Assignment:
The whole listing, apart from its images, should be restated word for word.

Data for this task:
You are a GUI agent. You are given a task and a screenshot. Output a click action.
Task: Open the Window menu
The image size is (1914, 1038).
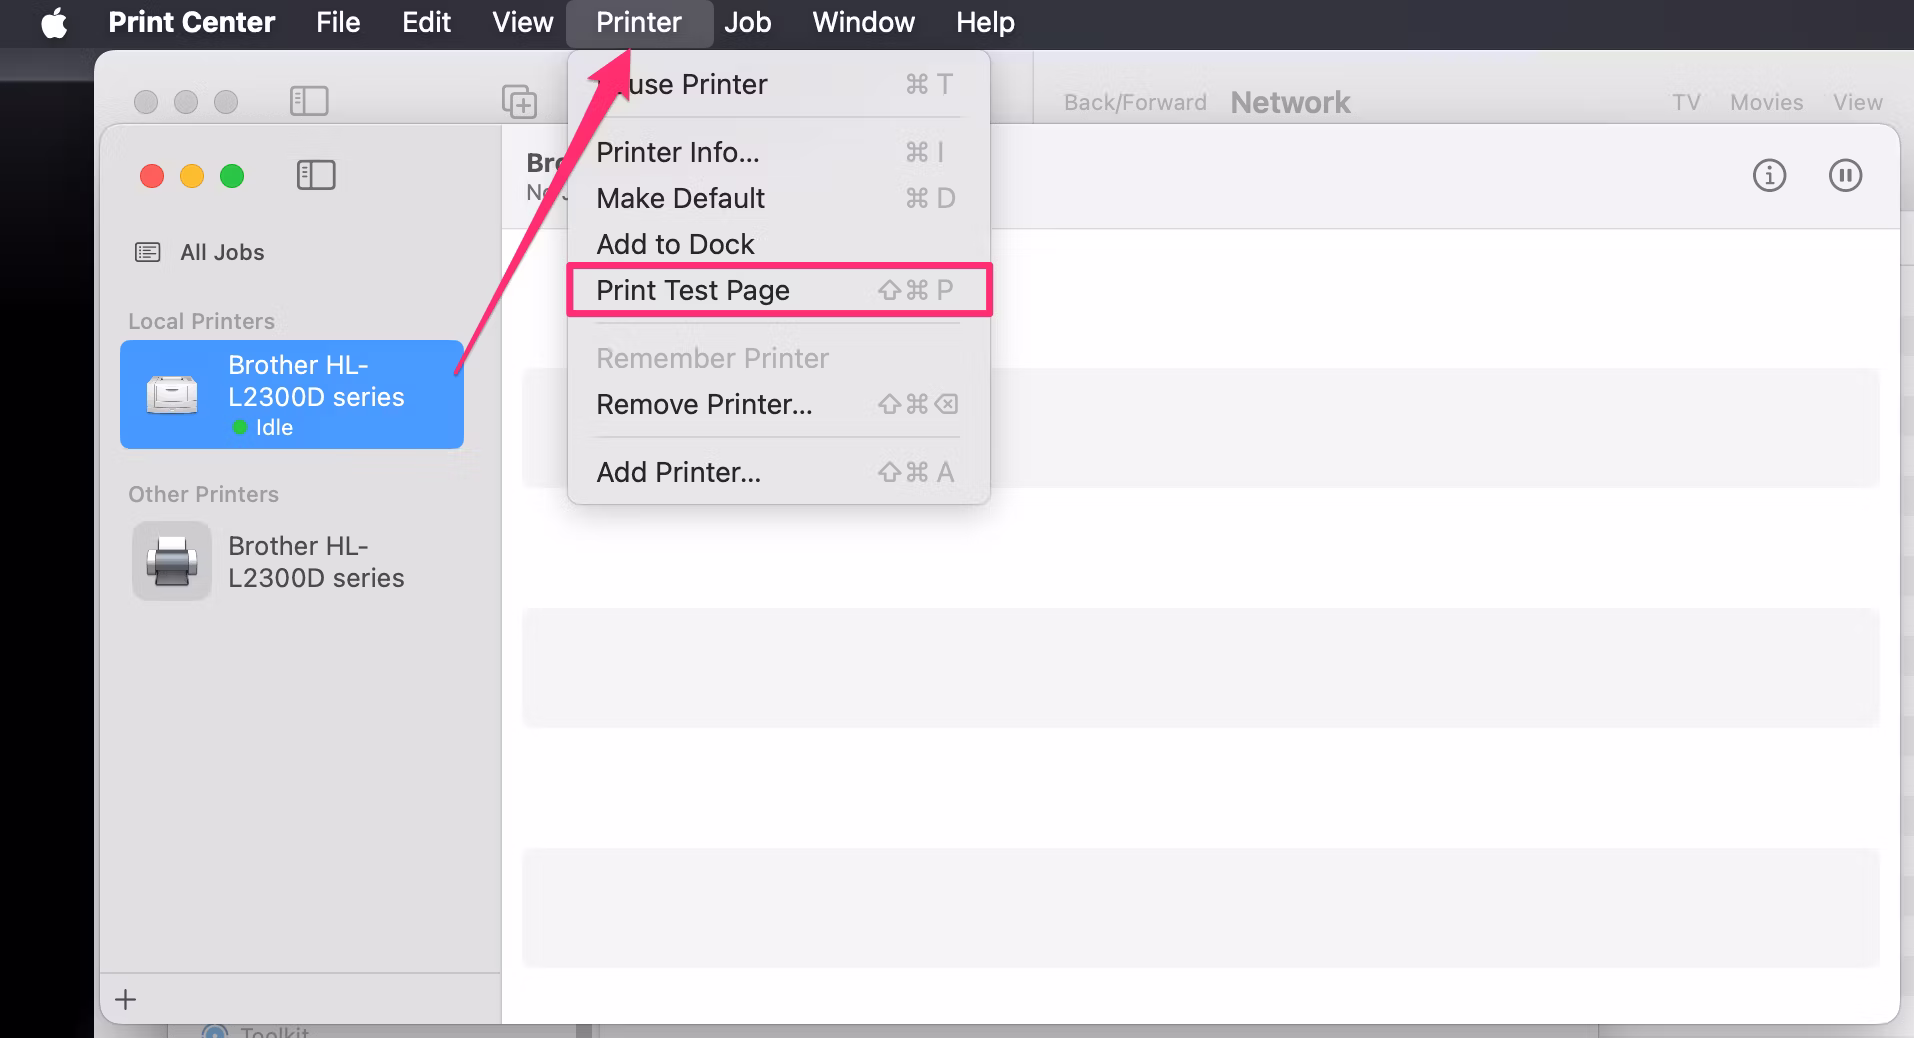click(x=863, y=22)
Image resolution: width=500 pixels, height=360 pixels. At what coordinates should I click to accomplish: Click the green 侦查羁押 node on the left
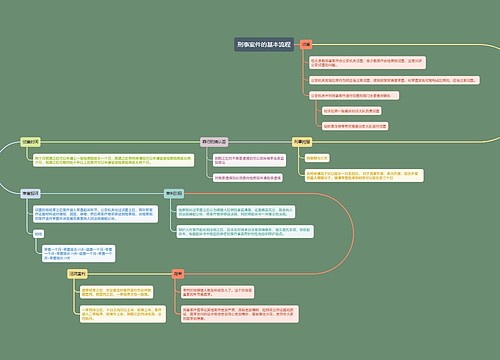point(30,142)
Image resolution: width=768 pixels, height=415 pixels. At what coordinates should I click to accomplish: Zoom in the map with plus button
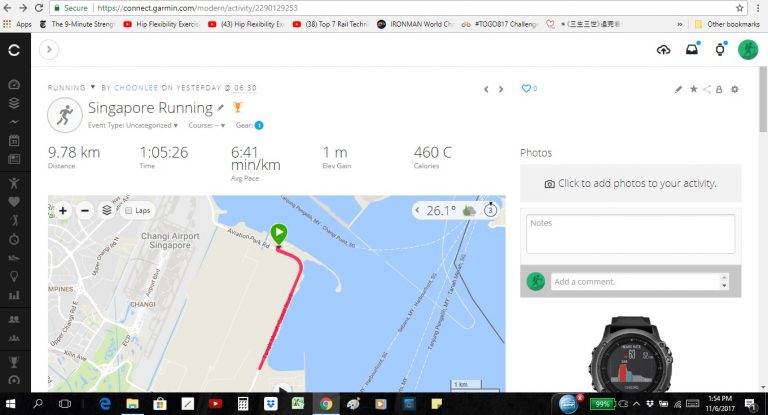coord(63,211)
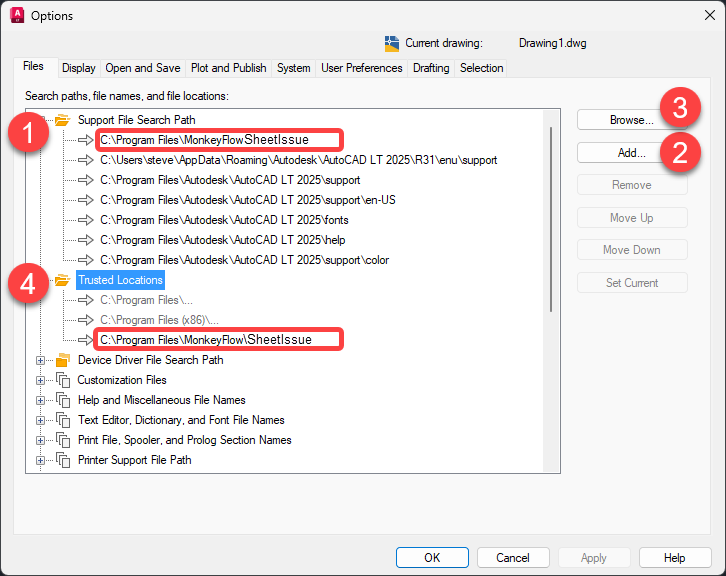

Answer to the exercise:
You are a GUI agent. You are given a task and a screenshot. Output a click action.
Task: Open the Window menu
The image size is (1914, 1038).
click(x=863, y=22)
Image resolution: width=500 pixels, height=360 pixels. At what coordinates should I click to accomplish: Click the green 侦查羁押 node on the left
point(30,142)
Image resolution: width=768 pixels, height=415 pixels. At what coordinates should I click to accomplish: Zoom in the map with plus button
coord(63,211)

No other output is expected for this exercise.